August 22, 2023
Written by Audrey Smith
Intimate partner violence is a significant public health concern in the United States and a leading nonobstetric cause of maternal morbidity and mortality. It can take on many forms, including physical, emotional and sexual abuse as well as patterns of behavior that seek to gain or maintain control over a partner.
Many people experience intimate partner violence for the first time or experience an intensification of violence during pregnancy. Maternal experiences of intimate partner violence are associated with higher rates of preterm birth, lower birth weights and lower rates of breastfeeding. The risk of the most severe outcome, homicide perpetrated by an intimate partner, is also heightened around the time of pregnancy and childbirth, with approximately 60% of homicides that occur around the time of pregnancy related to intimate partner violence. This gives health care providers a uniquely important opportunity to screen their pregnant patients and offer assistance during health care visits.

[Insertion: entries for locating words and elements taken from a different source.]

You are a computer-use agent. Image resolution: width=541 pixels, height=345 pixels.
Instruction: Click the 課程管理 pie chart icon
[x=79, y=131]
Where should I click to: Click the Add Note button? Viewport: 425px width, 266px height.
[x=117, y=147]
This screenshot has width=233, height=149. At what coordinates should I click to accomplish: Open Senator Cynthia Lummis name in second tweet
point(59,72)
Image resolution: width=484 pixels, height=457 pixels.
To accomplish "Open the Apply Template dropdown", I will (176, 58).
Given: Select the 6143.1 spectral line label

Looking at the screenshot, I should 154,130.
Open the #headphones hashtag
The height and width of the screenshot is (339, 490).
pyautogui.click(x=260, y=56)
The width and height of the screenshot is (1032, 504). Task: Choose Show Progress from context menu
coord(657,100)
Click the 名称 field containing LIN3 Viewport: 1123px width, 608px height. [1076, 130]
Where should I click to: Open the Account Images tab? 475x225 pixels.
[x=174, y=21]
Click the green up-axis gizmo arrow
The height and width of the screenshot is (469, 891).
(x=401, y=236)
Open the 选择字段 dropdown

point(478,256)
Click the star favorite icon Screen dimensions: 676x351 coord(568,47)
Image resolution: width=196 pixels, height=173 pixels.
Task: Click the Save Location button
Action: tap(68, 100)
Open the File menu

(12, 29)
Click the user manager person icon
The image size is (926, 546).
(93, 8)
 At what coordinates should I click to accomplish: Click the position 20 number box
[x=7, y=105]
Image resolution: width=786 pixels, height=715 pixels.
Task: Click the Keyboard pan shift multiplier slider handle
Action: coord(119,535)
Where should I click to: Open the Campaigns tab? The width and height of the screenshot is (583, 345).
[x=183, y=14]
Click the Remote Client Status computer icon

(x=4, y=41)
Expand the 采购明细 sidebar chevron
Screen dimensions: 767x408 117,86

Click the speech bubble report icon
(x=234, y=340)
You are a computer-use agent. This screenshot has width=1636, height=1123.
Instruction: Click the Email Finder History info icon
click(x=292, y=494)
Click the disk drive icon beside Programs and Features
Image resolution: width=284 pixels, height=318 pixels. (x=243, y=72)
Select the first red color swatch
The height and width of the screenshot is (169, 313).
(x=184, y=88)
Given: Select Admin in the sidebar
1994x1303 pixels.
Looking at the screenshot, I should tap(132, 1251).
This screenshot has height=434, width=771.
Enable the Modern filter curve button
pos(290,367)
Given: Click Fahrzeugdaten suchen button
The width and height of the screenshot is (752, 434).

Since 2012, the American College of Obstetricians and Gynecologists has recommended regular screening for intimate partner violence during pregnancy and postpartum. Despite this, screenings for intimate partner violence aren’t consistently provided to all patients of childbearing age.
Associate Professor in the Department of Health Policy and Management Valerie Lewis, PhD, recently published the first in a set of research studies evaluating the role health care providers play in interventions for patients experiencing intimate partner violence. Along with collaborators at the University of Michigan and University of Minnesota, Lewis analyzed 2016-2019 data from the Pregnancy Risk Assessment Monitoring System (PRAMS), which surveys postpartum individuals between 2 to 6 months after childbirth. The PRAMS survey asked whether a partner or ex-partner physically hurt the respondent in any way either before or during pregnancy. The survey also asked whether they had health care visits during the 12 months before pregnancy, prenatal care visits, or any health care visits postpartum. If they reported a health care visit, respondents were asked whether a health care worker asked if someone was hurting them emotionally or physically.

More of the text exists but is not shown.